What you will do: Extract every row below verbatim, keeping each line unchanged and in its original order.

Supplied information:
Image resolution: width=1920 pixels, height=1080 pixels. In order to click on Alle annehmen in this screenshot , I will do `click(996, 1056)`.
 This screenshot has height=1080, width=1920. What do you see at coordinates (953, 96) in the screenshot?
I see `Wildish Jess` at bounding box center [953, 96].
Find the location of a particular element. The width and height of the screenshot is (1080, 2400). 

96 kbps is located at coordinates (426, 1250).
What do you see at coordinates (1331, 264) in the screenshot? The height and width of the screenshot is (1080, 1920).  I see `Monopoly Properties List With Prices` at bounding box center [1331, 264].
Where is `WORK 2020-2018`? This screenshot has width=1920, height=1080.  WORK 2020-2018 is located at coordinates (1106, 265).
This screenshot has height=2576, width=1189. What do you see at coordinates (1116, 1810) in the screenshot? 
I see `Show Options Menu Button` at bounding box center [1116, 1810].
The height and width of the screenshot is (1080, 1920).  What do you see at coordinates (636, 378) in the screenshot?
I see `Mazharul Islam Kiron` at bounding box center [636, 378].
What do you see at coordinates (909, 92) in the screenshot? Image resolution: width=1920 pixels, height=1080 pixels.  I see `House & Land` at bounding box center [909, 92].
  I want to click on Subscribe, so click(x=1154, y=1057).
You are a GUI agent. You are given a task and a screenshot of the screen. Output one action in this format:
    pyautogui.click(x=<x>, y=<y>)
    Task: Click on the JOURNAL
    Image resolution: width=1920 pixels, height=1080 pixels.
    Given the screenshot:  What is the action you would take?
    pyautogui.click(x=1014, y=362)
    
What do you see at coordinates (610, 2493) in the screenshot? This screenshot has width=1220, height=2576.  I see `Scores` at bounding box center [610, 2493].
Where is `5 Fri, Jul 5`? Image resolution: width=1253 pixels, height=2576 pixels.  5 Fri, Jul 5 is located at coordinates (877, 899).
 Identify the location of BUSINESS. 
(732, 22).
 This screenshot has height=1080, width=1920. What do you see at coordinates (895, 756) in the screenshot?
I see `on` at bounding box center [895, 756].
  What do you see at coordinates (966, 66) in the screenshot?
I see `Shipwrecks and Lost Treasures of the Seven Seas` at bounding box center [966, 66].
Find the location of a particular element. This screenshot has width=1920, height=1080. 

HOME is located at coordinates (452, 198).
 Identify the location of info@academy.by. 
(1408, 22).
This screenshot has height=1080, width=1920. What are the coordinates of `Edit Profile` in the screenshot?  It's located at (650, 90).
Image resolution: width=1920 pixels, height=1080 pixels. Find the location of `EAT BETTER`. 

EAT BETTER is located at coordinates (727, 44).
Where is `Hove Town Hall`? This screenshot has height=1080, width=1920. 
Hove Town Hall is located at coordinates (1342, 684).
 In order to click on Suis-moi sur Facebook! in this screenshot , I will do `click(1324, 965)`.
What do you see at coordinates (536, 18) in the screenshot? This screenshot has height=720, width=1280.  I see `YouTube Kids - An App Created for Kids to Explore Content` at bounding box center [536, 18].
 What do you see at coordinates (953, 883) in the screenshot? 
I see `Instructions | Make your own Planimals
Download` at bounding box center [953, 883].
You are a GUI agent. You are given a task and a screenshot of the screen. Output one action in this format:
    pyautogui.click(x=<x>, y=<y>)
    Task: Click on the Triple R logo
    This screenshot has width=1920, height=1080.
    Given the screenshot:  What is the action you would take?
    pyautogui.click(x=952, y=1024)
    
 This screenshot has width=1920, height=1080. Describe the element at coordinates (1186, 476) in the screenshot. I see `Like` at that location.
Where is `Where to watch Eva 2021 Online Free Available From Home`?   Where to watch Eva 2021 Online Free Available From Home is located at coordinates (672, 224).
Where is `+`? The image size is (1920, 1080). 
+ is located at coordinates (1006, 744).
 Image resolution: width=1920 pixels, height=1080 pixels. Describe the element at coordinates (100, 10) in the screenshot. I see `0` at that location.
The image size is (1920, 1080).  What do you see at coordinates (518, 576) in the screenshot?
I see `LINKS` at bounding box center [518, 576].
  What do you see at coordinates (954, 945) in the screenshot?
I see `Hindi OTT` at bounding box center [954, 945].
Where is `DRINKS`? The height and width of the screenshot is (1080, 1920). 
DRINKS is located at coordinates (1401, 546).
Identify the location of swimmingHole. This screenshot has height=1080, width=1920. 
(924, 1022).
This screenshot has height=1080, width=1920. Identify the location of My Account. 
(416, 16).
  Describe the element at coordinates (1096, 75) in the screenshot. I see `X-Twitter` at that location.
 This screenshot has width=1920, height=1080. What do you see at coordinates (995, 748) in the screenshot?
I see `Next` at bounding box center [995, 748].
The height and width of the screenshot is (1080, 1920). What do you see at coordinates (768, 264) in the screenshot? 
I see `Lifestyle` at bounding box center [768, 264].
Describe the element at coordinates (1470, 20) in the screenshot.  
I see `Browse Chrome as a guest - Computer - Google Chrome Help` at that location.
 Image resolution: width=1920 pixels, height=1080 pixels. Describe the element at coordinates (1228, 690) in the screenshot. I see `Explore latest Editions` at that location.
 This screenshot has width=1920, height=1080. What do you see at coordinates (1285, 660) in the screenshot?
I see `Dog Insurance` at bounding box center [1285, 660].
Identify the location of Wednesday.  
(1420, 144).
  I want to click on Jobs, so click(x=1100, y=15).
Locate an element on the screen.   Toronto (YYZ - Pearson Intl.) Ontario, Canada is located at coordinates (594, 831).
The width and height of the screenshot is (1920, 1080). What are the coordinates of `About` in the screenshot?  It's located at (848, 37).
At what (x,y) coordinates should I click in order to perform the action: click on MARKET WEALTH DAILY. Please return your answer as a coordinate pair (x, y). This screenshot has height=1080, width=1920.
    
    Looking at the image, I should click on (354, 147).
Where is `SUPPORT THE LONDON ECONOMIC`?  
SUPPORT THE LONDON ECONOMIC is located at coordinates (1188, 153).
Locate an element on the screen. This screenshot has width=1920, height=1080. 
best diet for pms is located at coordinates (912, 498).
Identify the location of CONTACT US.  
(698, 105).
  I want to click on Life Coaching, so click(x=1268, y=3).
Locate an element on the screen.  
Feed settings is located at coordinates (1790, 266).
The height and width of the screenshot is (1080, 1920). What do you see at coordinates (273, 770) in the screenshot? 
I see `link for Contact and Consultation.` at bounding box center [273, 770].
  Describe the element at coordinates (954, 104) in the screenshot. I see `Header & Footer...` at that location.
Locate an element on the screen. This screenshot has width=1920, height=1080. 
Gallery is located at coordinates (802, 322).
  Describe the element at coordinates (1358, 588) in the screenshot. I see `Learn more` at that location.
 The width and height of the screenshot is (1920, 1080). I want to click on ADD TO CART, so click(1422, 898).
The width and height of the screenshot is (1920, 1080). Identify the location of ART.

Result of the task:
Image resolution: width=1920 pixels, height=1080 pixels. In order to click on Alle annehmen in this screenshot , I will do `click(996, 1056)`.
 This screenshot has height=1080, width=1920. What do you see at coordinates (953, 96) in the screenshot?
I see `Wildish Jess` at bounding box center [953, 96].
Find the location of a particular element. The width and height of the screenshot is (1080, 2400). 

96 kbps is located at coordinates (426, 1250).
What do you see at coordinates (1331, 264) in the screenshot? The height and width of the screenshot is (1080, 1920).  I see `Monopoly Properties List With Prices` at bounding box center [1331, 264].
Where is `WORK 2020-2018`? This screenshot has width=1920, height=1080.  WORK 2020-2018 is located at coordinates (1106, 265).
This screenshot has height=2576, width=1189. What do you see at coordinates (1116, 1810) in the screenshot? 
I see `Show Options Menu Button` at bounding box center [1116, 1810].
The height and width of the screenshot is (1080, 1920).  What do you see at coordinates (636, 378) in the screenshot?
I see `Mazharul Islam Kiron` at bounding box center [636, 378].
What do you see at coordinates (909, 92) in the screenshot? Image resolution: width=1920 pixels, height=1080 pixels.  I see `House & Land` at bounding box center [909, 92].
  I want to click on Subscribe, so click(x=1154, y=1057).
You are a GUI agent. You are given a task and a screenshot of the screen. Output one action in this format:
    pyautogui.click(x=<x>, y=<y>)
    Task: Click on the JOURNAL
    Image resolution: width=1920 pixels, height=1080 pixels.
    Given the screenshot:  What is the action you would take?
    pyautogui.click(x=1014, y=362)
    
What do you see at coordinates (610, 2493) in the screenshot? This screenshot has width=1220, height=2576.  I see `Scores` at bounding box center [610, 2493].
Where is `5 Fri, Jul 5`? Image resolution: width=1253 pixels, height=2576 pixels.  5 Fri, Jul 5 is located at coordinates (877, 899).
 Identify the location of BUSINESS. 
(732, 22).
 This screenshot has height=1080, width=1920. What do you see at coordinates (895, 756) in the screenshot?
I see `on` at bounding box center [895, 756].
  What do you see at coordinates (966, 66) in the screenshot?
I see `Shipwrecks and Lost Treasures of the Seven Seas` at bounding box center [966, 66].
Find the location of a particular element. This screenshot has width=1920, height=1080. 

HOME is located at coordinates (452, 198).
 Identify the location of info@academy.by. 
(1408, 22).
This screenshot has height=1080, width=1920. What are the coordinates of `Edit Profile` in the screenshot?  It's located at (650, 90).
Image resolution: width=1920 pixels, height=1080 pixels. Find the location of `EAT BETTER`. 

EAT BETTER is located at coordinates (727, 44).
Where is `Hove Town Hall`? This screenshot has height=1080, width=1920. 
Hove Town Hall is located at coordinates (1342, 684).
 In order to click on Suis-moi sur Facebook! in this screenshot , I will do `click(1324, 965)`.
What do you see at coordinates (536, 18) in the screenshot? This screenshot has height=720, width=1280.  I see `YouTube Kids - An App Created for Kids to Explore Content` at bounding box center [536, 18].
 What do you see at coordinates (953, 883) in the screenshot? 
I see `Instructions | Make your own Planimals
Download` at bounding box center [953, 883].
You are a GUI agent. You are given a task and a screenshot of the screen. Output one action in this format:
    pyautogui.click(x=<x>, y=<y>)
    Task: Click on the Triple R logo
    This screenshot has width=1920, height=1080.
    Given the screenshot:  What is the action you would take?
    pyautogui.click(x=952, y=1024)
    
 This screenshot has width=1920, height=1080. Describe the element at coordinates (1186, 476) in the screenshot. I see `Like` at that location.
Where is `Where to watch Eva 2021 Online Free Available From Home`?   Where to watch Eva 2021 Online Free Available From Home is located at coordinates (672, 224).
Where is `+`? The image size is (1920, 1080). 
+ is located at coordinates (1006, 744).
 Image resolution: width=1920 pixels, height=1080 pixels. Describe the element at coordinates (100, 10) in the screenshot. I see `0` at that location.
The image size is (1920, 1080).  What do you see at coordinates (518, 576) in the screenshot?
I see `LINKS` at bounding box center [518, 576].
  What do you see at coordinates (954, 945) in the screenshot?
I see `Hindi OTT` at bounding box center [954, 945].
Where is `DRINKS`? The height and width of the screenshot is (1080, 1920). 
DRINKS is located at coordinates (1401, 546).
Identify the location of swimmingHole. This screenshot has height=1080, width=1920. 
(924, 1022).
This screenshot has height=1080, width=1920. Identify the location of My Account. 
(416, 16).
  Describe the element at coordinates (1096, 75) in the screenshot. I see `X-Twitter` at that location.
 This screenshot has width=1920, height=1080. What do you see at coordinates (995, 748) in the screenshot?
I see `Next` at bounding box center [995, 748].
The height and width of the screenshot is (1080, 1920). What do you see at coordinates (768, 264) in the screenshot? 
I see `Lifestyle` at bounding box center [768, 264].
Describe the element at coordinates (1470, 20) in the screenshot.  
I see `Browse Chrome as a guest - Computer - Google Chrome Help` at that location.
 Image resolution: width=1920 pixels, height=1080 pixels. Describe the element at coordinates (1228, 690) in the screenshot. I see `Explore latest Editions` at that location.
 This screenshot has width=1920, height=1080. What do you see at coordinates (1285, 660) in the screenshot?
I see `Dog Insurance` at bounding box center [1285, 660].
Identify the location of Wednesday.  
(1420, 144).
  I want to click on Jobs, so click(x=1100, y=15).
Locate an element on the screen.   Toronto (YYZ - Pearson Intl.) Ontario, Canada is located at coordinates (594, 831).
The width and height of the screenshot is (1920, 1080). What are the coordinates of `About` in the screenshot?  It's located at (848, 37).
At what (x,y) coordinates should I click in order to perform the action: click on MARKET WEALTH DAILY. Please return your answer as a coordinate pair (x, y). This screenshot has height=1080, width=1920.
    
    Looking at the image, I should click on (354, 147).
Where is `SUPPORT THE LONDON ECONOMIC`?  
SUPPORT THE LONDON ECONOMIC is located at coordinates (1188, 153).
Locate an element on the screen. This screenshot has width=1920, height=1080. 
best diet for pms is located at coordinates (912, 498).
Identify the location of CONTACT US.  
(698, 105).
  I want to click on Life Coaching, so click(x=1268, y=3).
Locate an element on the screen.  
Feed settings is located at coordinates (1790, 266).
The height and width of the screenshot is (1080, 1920). What do you see at coordinates (273, 770) in the screenshot? 
I see `link for Contact and Consultation.` at bounding box center [273, 770].
  Describe the element at coordinates (954, 104) in the screenshot. I see `Header & Footer...` at that location.
Locate an element on the screen. This screenshot has width=1920, height=1080. 
Gallery is located at coordinates (802, 322).
  Describe the element at coordinates (1358, 588) in the screenshot. I see `Learn more` at that location.
 The width and height of the screenshot is (1920, 1080). I want to click on ADD TO CART, so click(1422, 898).
The width and height of the screenshot is (1920, 1080). Identify the location of ART.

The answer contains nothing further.